Can I use another Model: Yes! you can use other CLM models on the hub such as GPT2, CodeParrot, CodeGen, InCoder... Just make sure to change the seq_length
and eos_token_id
arguments.
To upload your trained checkpoint, you have to create a new model repository on the 🤗 model hub, from this page: https://huggingface.co/new
You can also follow the more in-depth instructions here if needed.

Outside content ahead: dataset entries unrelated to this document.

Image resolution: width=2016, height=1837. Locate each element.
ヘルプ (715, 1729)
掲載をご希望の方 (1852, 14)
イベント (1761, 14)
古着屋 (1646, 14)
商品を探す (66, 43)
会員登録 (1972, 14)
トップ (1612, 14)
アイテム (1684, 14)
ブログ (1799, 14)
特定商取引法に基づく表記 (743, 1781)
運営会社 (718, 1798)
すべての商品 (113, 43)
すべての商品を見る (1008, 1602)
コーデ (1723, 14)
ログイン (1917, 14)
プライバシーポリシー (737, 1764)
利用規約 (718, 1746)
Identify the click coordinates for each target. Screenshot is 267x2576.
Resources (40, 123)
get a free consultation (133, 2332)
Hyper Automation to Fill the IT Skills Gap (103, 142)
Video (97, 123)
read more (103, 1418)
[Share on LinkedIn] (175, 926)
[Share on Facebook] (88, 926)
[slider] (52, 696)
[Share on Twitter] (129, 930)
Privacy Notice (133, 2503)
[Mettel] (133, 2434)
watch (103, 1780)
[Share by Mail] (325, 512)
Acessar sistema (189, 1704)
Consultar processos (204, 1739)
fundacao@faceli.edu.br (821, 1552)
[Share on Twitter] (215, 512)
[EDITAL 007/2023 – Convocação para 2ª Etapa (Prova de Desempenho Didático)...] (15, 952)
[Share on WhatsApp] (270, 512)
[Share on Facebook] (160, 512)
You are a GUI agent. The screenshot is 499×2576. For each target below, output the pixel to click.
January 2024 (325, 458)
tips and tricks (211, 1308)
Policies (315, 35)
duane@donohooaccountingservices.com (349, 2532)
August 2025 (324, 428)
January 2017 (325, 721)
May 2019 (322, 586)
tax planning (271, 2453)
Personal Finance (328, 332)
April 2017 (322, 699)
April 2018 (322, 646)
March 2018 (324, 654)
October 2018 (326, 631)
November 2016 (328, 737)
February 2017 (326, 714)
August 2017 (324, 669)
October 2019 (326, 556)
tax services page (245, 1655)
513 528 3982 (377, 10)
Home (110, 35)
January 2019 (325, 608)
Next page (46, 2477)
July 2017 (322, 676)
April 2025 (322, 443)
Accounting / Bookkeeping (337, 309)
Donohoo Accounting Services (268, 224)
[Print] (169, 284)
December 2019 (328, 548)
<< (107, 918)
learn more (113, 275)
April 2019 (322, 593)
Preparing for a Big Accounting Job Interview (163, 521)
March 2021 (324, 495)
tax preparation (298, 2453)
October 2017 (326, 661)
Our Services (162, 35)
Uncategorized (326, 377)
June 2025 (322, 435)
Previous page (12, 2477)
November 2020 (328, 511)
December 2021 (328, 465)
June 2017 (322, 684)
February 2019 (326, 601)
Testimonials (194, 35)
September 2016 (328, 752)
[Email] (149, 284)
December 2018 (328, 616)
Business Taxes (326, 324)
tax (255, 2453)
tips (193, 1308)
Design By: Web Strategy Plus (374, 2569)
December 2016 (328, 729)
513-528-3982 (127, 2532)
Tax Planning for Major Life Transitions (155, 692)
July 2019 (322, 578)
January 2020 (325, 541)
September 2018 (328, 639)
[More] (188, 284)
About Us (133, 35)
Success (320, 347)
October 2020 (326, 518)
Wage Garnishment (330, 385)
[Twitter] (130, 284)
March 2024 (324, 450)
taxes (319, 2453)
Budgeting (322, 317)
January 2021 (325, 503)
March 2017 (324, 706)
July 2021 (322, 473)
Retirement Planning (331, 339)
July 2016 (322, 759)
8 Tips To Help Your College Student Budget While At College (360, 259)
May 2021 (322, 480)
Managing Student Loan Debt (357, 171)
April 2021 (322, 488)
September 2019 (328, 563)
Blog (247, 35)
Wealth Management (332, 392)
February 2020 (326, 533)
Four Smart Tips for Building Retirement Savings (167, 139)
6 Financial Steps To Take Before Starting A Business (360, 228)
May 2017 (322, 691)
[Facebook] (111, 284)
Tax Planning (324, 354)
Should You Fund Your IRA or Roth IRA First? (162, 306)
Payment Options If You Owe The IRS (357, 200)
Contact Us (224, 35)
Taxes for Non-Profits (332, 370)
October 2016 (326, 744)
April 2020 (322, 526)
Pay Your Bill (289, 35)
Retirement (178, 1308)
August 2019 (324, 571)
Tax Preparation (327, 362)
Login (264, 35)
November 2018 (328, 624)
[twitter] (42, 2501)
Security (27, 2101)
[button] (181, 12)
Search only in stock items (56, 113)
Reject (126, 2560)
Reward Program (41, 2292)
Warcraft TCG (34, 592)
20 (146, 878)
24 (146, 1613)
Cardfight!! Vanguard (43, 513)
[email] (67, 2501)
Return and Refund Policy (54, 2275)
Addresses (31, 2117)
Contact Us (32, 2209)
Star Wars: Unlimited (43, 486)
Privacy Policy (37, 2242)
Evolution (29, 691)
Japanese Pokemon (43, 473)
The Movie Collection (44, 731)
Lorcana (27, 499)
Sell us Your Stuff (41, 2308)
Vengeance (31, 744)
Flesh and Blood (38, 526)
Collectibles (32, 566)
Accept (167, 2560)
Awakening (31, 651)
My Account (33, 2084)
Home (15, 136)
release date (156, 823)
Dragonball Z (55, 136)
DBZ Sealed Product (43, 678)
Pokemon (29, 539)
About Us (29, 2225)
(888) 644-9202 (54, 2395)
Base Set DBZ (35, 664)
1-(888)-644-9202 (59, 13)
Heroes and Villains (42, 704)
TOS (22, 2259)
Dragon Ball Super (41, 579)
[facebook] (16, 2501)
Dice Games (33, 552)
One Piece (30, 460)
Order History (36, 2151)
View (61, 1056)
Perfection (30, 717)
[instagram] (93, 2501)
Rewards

Having created your model repository on the hub, you should clone it locally:
git lfs install
git clone https://huggingface.co/username/your-model-name
Then and add the following files that fully define a SantaCoder checkpoint into the repository. You should have added the following files.
tokenizer_config.json
tokenizer.json
config.json
pytorch_model.bin
- modeling files (see below)
Note: As previously stated, the checkpoints saved from this training with gradient checkpointing and no caching command will have argument use_cache
in the file config.json
as False
, for fast inference you should change it to True
like in this commit.
You can get the tokenizer files by cloning the model repo and copying them to your directory. Santacoder currently has a custom modeling file + config file on the hub, but they will be included with the saved checkpoints if you used the transformers
branch in requirements.txt
.
Having added the above files, you should run the following to push files to your model repository.
git add . && git commit -m "Add model files" && git push
The next important step is to create the model card. For people to use your fine-tuned model it is important to understand:
- What kind of model is it?
- What is your model useful for?
- What data was your model trained on?
- How well does your model perform?
All these questions should be answered in a model card which is the first thing people see when
visiting your model on the hub under https://huggingface.co/{your_username}/{your_modelname}
.
Don't hesitate to also create a Gradio Demo for your model to showcase its capabilities 🚀. You can find more information on how to do that here.
This is inspired by the Wave2vec fine-tuning week by Hugging Face.